Manche Peelings enthalten noch Mikroplastik. (Foto: Zigres/Shutterstock.com)
Manche Peelings enthalten noch Mikroplastik. (Foto: Zigres/Shutterstock.com)

Vorbei die Zeit der Plastikkügelchen. Jetzt sorgen feiner Sand, Jojobawachs und Bambusmehl für strahlende Gesichter. „Ganz vom Tisch ist das Thema Mikroplastik aber immer noch nicht, wie die aktuelle Untersuchung des Testmagazins Ökotest zeigt“, so Ulrike Weiß, Leitung des AK OÖ-Konsumentenschutz welcher in Linz beheimatet ist. Ökotest hat 26 Gesichtspeelings für normale, Misch- und unreine Haut eingekauft und in verschiedenen Labors auf Problemstoffe untersuchen lassen. 14 von 26 Peelings schneiden „sehr gut“ ab, darunter alle sechs Naturkosmetik- und acht konventionelle Produkte.
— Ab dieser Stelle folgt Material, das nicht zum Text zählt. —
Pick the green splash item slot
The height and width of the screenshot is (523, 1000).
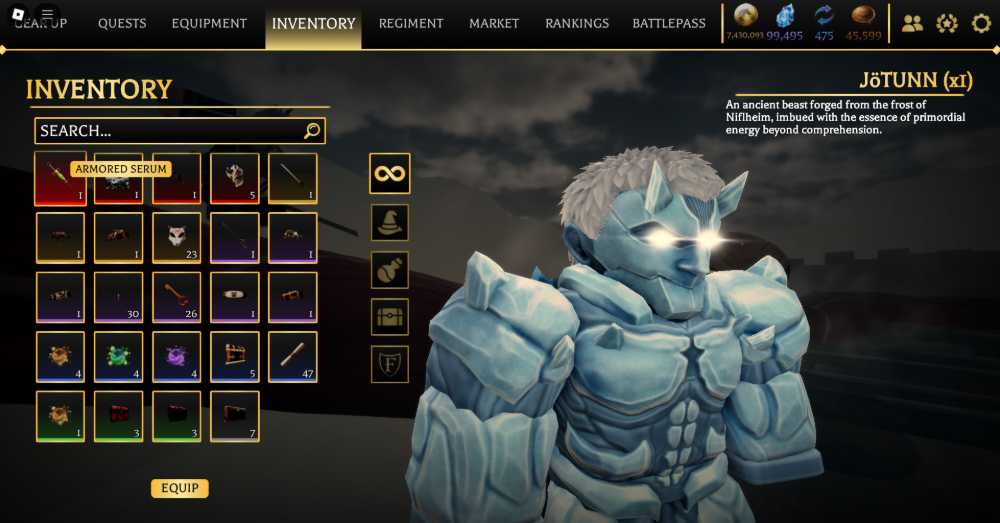[x=118, y=356]

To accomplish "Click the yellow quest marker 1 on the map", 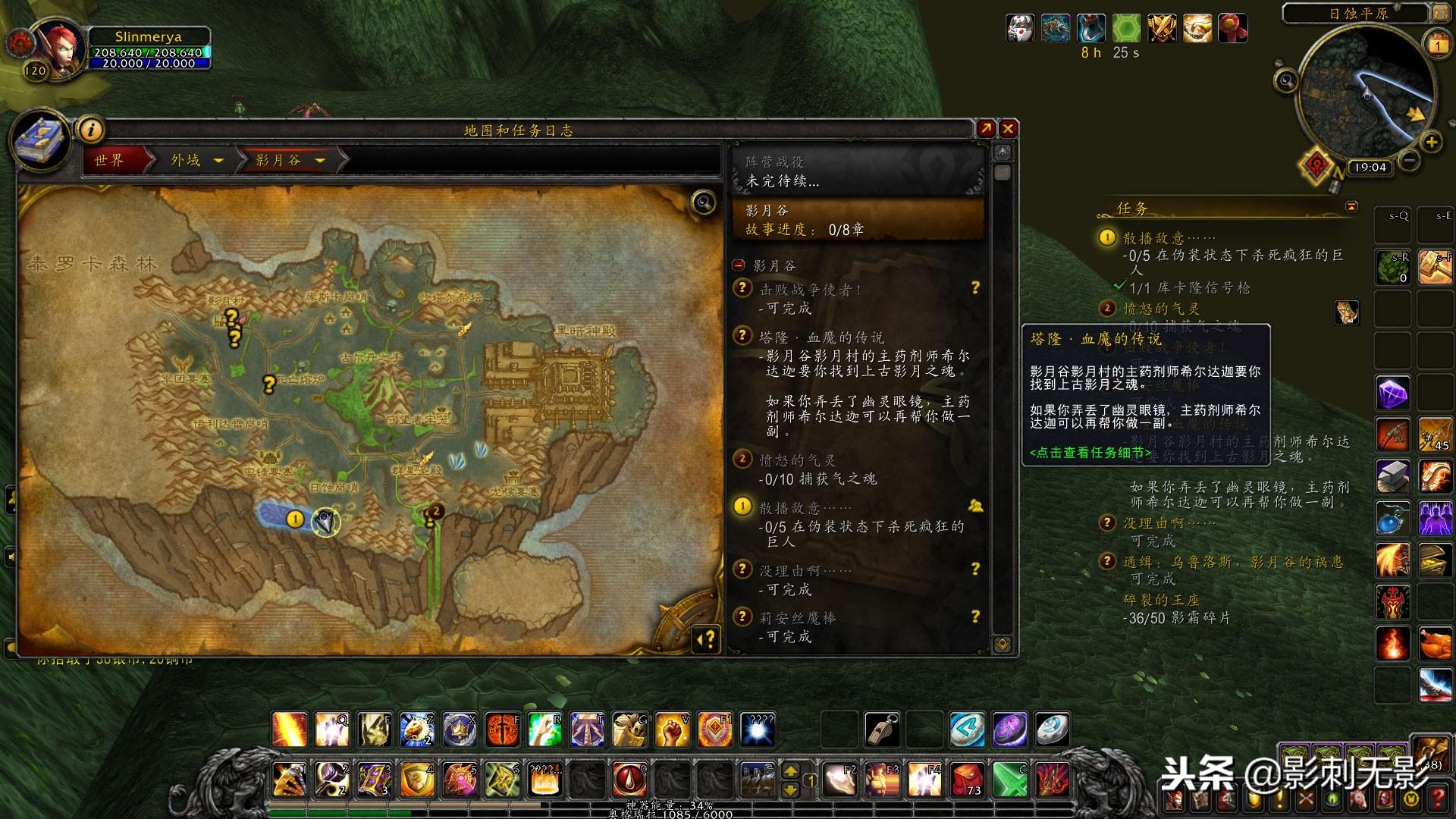I will pos(295,519).
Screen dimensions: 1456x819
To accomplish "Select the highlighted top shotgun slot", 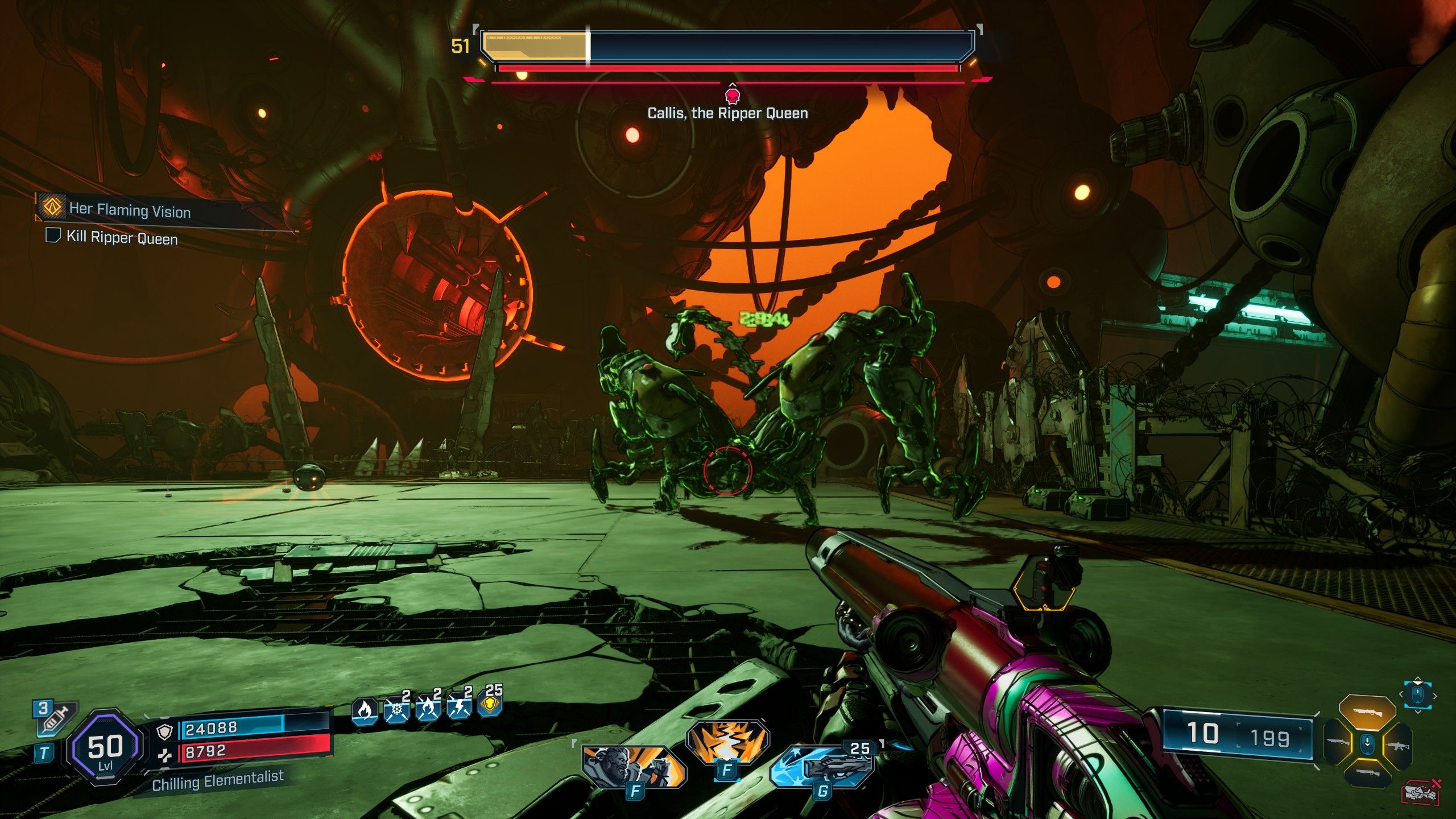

Weitere fünf konventionelle Peelings werden mit „gut“ bewertet, sechs mit „befriedigend“. Zu Abwertungen kam es flüssiger Kunststoffverbindungen und PEG/PEG-Derivaten. Am meisten zu bemängeln gab es beim Nivea Tägliches Wasch-Peeling, welches mit „ungenügend“ abschnitt.